[SOURCE DATA]
==================================================
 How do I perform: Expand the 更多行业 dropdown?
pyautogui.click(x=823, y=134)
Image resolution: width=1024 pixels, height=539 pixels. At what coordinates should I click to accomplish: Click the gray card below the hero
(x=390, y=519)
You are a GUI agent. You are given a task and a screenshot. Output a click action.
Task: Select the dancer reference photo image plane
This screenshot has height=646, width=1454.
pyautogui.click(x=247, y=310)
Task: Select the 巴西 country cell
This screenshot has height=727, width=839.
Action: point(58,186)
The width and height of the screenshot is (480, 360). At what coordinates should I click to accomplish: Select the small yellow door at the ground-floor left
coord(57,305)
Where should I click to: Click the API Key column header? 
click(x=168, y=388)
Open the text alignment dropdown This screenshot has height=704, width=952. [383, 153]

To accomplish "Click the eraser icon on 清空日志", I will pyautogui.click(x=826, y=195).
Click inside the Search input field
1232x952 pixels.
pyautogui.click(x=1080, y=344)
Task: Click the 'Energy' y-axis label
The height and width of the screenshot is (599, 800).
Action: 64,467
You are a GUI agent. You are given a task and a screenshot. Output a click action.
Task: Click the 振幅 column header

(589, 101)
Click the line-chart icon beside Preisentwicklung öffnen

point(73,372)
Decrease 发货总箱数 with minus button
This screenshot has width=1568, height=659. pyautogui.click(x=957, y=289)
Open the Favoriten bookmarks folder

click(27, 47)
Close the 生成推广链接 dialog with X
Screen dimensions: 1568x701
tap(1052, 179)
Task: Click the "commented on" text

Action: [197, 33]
==================================================
[TASK DESCRIPTION] Could you repeat all of the material above exactly?

[TASK SOLUTION]
 How do I perform: Expand the 更多行业 dropdown?
pyautogui.click(x=823, y=134)
Image resolution: width=1024 pixels, height=539 pixels. At what coordinates should I click to accomplish: Click the gray card below the hero
(x=390, y=519)
You are a GUI agent. You are given a task and a screenshot. Output a click action.
Task: Select the dancer reference photo image plane
This screenshot has height=646, width=1454.
pyautogui.click(x=247, y=310)
Task: Select the 巴西 country cell
This screenshot has height=727, width=839.
Action: point(58,186)
The width and height of the screenshot is (480, 360). At what coordinates should I click to accomplish: Select the small yellow door at the ground-floor left
coord(57,305)
Where should I click to: Click the API Key column header? 
click(x=168, y=388)
Open the text alignment dropdown This screenshot has height=704, width=952. [383, 153]

To accomplish "Click the eraser icon on 清空日志", I will pyautogui.click(x=826, y=195).
Click inside the Search input field
1232x952 pixels.
pyautogui.click(x=1080, y=344)
Task: Click the 'Energy' y-axis label
The height and width of the screenshot is (599, 800).
Action: 64,467
You are a GUI agent. You are given a task and a screenshot. Output a click action.
Task: Click the 振幅 column header

(589, 101)
Click the line-chart icon beside Preisentwicklung öffnen

point(73,372)
Decrease 发货总箱数 with minus button
This screenshot has width=1568, height=659. pyautogui.click(x=957, y=289)
Open the Favoriten bookmarks folder

click(27, 47)
Close the 生成推广链接 dialog with X
Screen dimensions: 1568x701
tap(1052, 179)
Task: Click the "commented on" text

Action: [197, 33]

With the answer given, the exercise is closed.